Once the guidelines were issued it seemed the issue was addressed.
Not quite.
Religious conservatives organized a response and pressured the Pentagon to revise the guidelines. The new version was issued last week.
But evangelical groups, such as the Colorado-based Focus on the Family, saw the guidelines as overly restrictive. They launched a nationwide petition drive, sounded alarms on Christian radio stations, and deluged the White House and Air Force Secretary Michael W. Wynne’s office with e-mails calling the guidelines an infringement of the Constitution’s guarantees of free speech and free exercise of religion.
Seventy-two members of Congress also signed a letter to President Bush criticizing the guidelines and urging him to issue an executive order guaranteeing the right of military chaplains to pray “in Jesus’ name” rather than being forced to offer nonsectarian prayers at public ceremonies.
Maj. Gen. Charles C. Baldwin, the Air Force’s chief of chaplains, acknowledged in a telephone interview yesterday that the changes reflect the criticism from evangelicals.
Michael L. “Mikey” Weinstein, an Albuquerque lawyer who is suing the Air Force over its policy on religion, questioned the sentence allowing commanders to share their faith when it is “reasonably clear” that they are speaking personally, not officially.
“Reasonably clear from whose perspective, the superior’s or the subordinate’s?” asked Weinstein, a 1977 Air Force Academy graduate. “When a senior member of your chain of command wants to speak to you ‘reasonably’ about religion, saying ‘Get out of my face, sir!’ is not an option.”

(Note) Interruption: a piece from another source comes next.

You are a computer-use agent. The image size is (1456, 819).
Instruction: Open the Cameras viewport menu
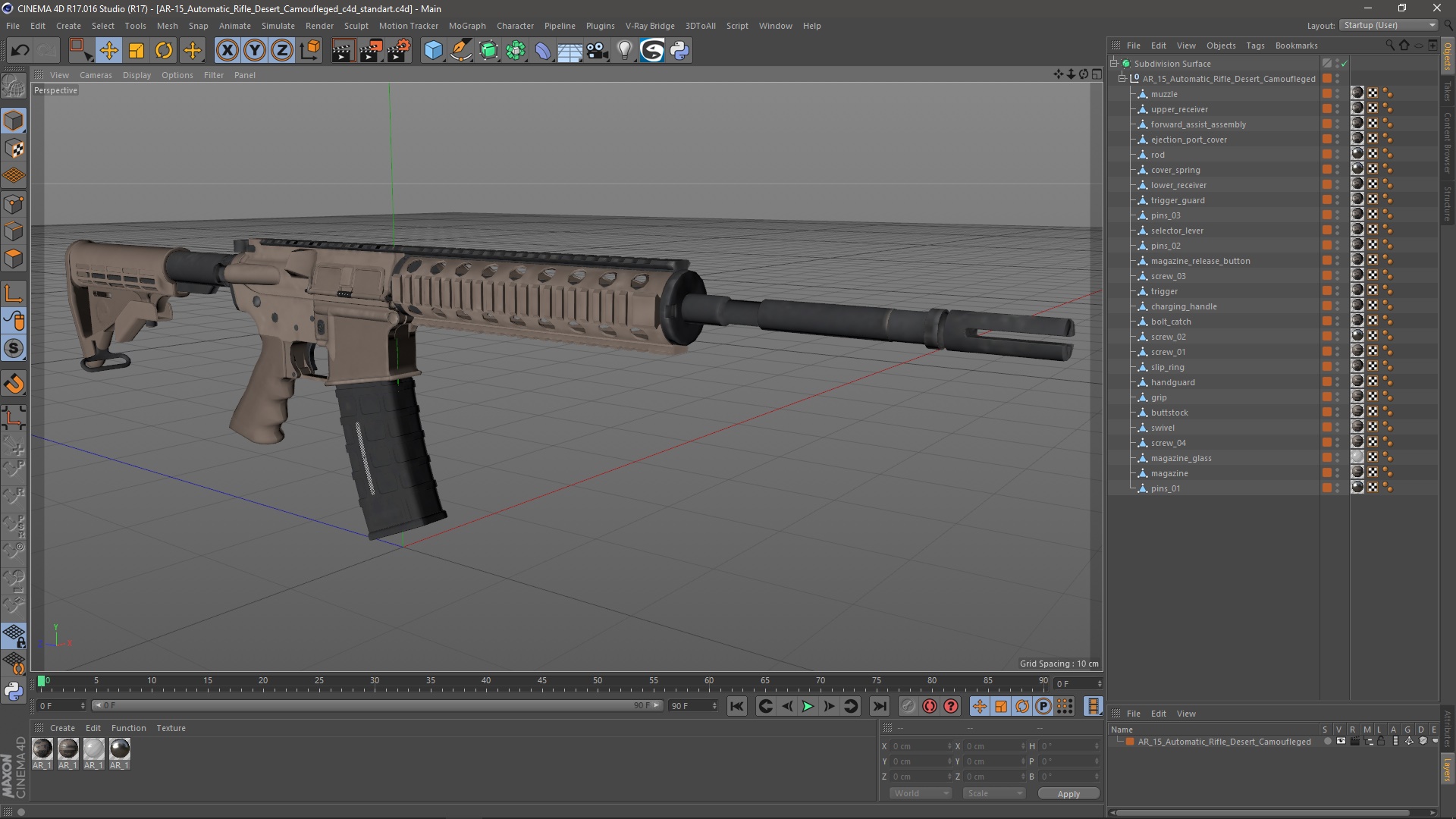[96, 75]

Basically what religious conservatives did was get the Pentagon to relax the rules against superior officers and chaplains proselytizing to cadets.
Proselytizing is not exercising your religious beliefs. Going to church or prayer is practicing your religion. Proselytizing is being a pain in the ass by telling someone, whether they want to hear it or not, about why they should join your church or religion.
Teachers are prevented from doing the same thing to students in school, so why are Air Force officers at the academy exempt?
There’s a big difference, sadly so many people just don’t get it.